/KerasWrappers

Wrappers around the Sequential and Functional API of Keras

Primary LanguagePythonMIT LicenseMIT

KerasWrappers

Wrappers around the Sequential and Functional API of Keras
by Alexander Braekevelt.

Importing the wrappers

from keras_wrappers import SequentialWrapper, ModelWrapper

Creating a model

Sequential API

class MyModel(SequentialWrapper):

    def __init__(self):
        model = super().__init__(name='my_model')
	model.add(Dense(32, input_dim=784))
	model.add(Activation('softmax'))
	model.compile(optimizer='adam',
              loss='categorical_crossentropy',
              metrics=['accuracy'])

    @Override
    def preprocess_x(self, data):
	# Optional preprocessing
        return super().preprocess_x(data)

    @Override
    def preprocess_y(self, data):
	# Optional preprocessing
        return super().preprocess_y(data)

    @Override
    def postprocess(self, data):
	# Optional postprocessing
        return super().postprocess(data)


my_model = MyModel()

Functional API

class MyModel(ModelWrapper):

    def __init__(self):
	a = Input(shape=(32,))
	b = Dense(32)(a)
        model = super().__init__(inputs=a, outputs=b, name='my_model')
	model.compile(optimizer='adam',
              loss='categorical_crossentropy',
              metrics=['accuracy'])

    @Override
    def preprocess_x(self, data):
	# Optional preprocessing
        return super().preprocess_x(data)

    @Override
    def preprocess_y(self, data):
	# Optional preprocessing
        return super().preprocess_y(data)

    @Override
    def postprocess(self, data):
	# Optional postprocessing
        return super().postprocess(data)


my_model = MyModel()

Training

Training saves epochs (if not interrupted) and applies both types of preprocessing.

my_model.train(x, y)
from keras.preprocessing.image import ImageDataGenerator
generator = ImageDataGenerator(
            width_shift_range=0.1,
            height_shift_range=0.1,
            horizontal_flip=True
          )
my_model.train_generator(generator, x, y, batch_size=64, epochs=5)

Plotting

Plots loss and accuracy of all epochs combined.

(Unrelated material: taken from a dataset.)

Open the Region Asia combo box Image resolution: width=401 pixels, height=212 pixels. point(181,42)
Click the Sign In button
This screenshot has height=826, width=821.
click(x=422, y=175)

my_model.plot_history(log_y=False)

Example plot

Predicting

Predicting applies preprocessing and postprocessing.

prediction = my_model.predict_one(single_y)
predictions = my_model.predict_all(multiple_y)

Saving

Saves both the model weights and the history.

my_model.save_model()

Loading

Restores the model weights and the history. (Requires same model architecture.)

my_model.load_model('my_model_35_epochs')

Other methods

All methods of the original model also exist for the wrappers.